Janet and I discussed the possibility that day, but we didn't discuss it for long. Janet pointed out that we wouldn't get the results until 16 to 18 weeks into the pregnancy and, though we both supported abortion rights, we did not want to wait until the second trimester before deciding to terminate -- unless the fetus was very severely damaged. And something very severe, such as anencephaly, would have been spotted on the sonogram.
I added (because I'd just learned it from reading the brochure) that amniocentesis induces miscarriage in one of every 200 attempts. Curiously, at age 36, those were the same odds against Janet's having a child with Down syndrome.
"And what if we had a child with Down syndrome?" she asked. "Well, then," I said, uttering one of the more prescient and consequential sentences of my life, "we'd just love the baby all the more."
I guess it was a sweet thing to say, though in retrospect it was incredibly naive. Jamie Bérubé was born that September. He has Down syndrome. We love him dearly, and he delights us daily -- not merely by being cute, but by being clever and sly and witty and charming and a good kid to his brother Nick.
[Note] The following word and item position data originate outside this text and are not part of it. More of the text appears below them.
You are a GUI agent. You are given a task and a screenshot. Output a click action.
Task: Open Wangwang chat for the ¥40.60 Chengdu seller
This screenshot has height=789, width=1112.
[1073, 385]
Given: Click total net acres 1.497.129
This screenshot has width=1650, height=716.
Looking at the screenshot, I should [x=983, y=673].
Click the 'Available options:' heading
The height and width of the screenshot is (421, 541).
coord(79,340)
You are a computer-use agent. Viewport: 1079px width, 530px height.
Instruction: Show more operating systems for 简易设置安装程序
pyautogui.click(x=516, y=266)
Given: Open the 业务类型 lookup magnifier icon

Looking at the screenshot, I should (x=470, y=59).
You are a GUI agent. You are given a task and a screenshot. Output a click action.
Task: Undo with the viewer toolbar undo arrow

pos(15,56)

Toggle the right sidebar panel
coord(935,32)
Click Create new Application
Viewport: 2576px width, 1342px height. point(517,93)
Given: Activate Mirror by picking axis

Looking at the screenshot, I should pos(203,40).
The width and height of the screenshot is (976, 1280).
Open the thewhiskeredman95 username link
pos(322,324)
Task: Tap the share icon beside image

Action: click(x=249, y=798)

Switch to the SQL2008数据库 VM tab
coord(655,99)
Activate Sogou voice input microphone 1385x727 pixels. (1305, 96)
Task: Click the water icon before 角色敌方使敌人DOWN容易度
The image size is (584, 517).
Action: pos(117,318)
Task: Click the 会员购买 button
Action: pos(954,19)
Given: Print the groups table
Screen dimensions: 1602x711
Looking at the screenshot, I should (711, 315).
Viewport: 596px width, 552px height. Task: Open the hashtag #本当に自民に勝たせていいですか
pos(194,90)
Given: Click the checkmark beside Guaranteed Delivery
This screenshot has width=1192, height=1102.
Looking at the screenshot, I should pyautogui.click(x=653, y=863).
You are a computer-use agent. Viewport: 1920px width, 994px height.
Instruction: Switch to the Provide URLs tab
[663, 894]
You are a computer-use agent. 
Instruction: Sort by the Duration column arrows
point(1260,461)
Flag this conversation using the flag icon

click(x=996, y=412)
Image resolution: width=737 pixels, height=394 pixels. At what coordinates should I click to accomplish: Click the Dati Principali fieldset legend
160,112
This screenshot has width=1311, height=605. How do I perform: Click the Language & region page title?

But I didn't know anything about Down syndrome in 1991. I thought that people who had it were kind of flabby and passive and had a life expectancy in the 20s. I knew just enough -- about disability and about my own heart -- to make what I think was the right decision about prenatal screening.
I would make the same decision today, even more emphatically, but I would bring to that decision a deeper skepticism, born of both experience and study, about whether prenatal screening tells us everything we think we need to know.
Since 1991, people with Down syndrome have made -- as the cliché has it -- great strides. So has biomedicine. It is now possible, as I suggested in the book about Jamie I published in 1996, to do a definitive genetic analysis of a developing fetus as early as eight weeks. And it's possible to do so without sticking a great big fat needle into the uterus, as one does in amniocentesis.
Prospective parents who encounter the medical apparatus of prenatal screening today, then, are facing a world utterly unlike the one Janet and I inhabited 16 years ago: On the one hand, they can see happy and healthy children with Down syndrome all around them, being integrated into public life as never before; one the other hand, they can choose to screen for "genetic anomalies" (of which Down syndrome is by far the most prevalent) without fear of miscarriage and without the moral murk of a second-trimester abortion.
Many opponents of abortion rights, of course, do not understand why the moral murk should be any murkier in week 18 than in week eight. For them, life ("defects" or not) begins at conception and childbirth is mandatory. Yet even some opponents of abortion rights, together with most supporters, see moral shades of grey at every point in a pregnancy. They believe that some fetuses are more developed than others, and some fetuses are more disabled than others. Recognition of moral complexity in childbearing, in fact, can make for some strange alliances.
For example, as Rayna Rapp points out in Testing Women, Testing the Fetus, the ultra-orthodox Hasidim in New York are strenuous promoters of prenatal genetic screening because Tay-Sachs disease -- a genetic disability so excruciatingly debilitating that it sometimes seems as if it were invented by bioethicists as an extreme limit case -- occurs disproportionately often in Ashkenazi Jews.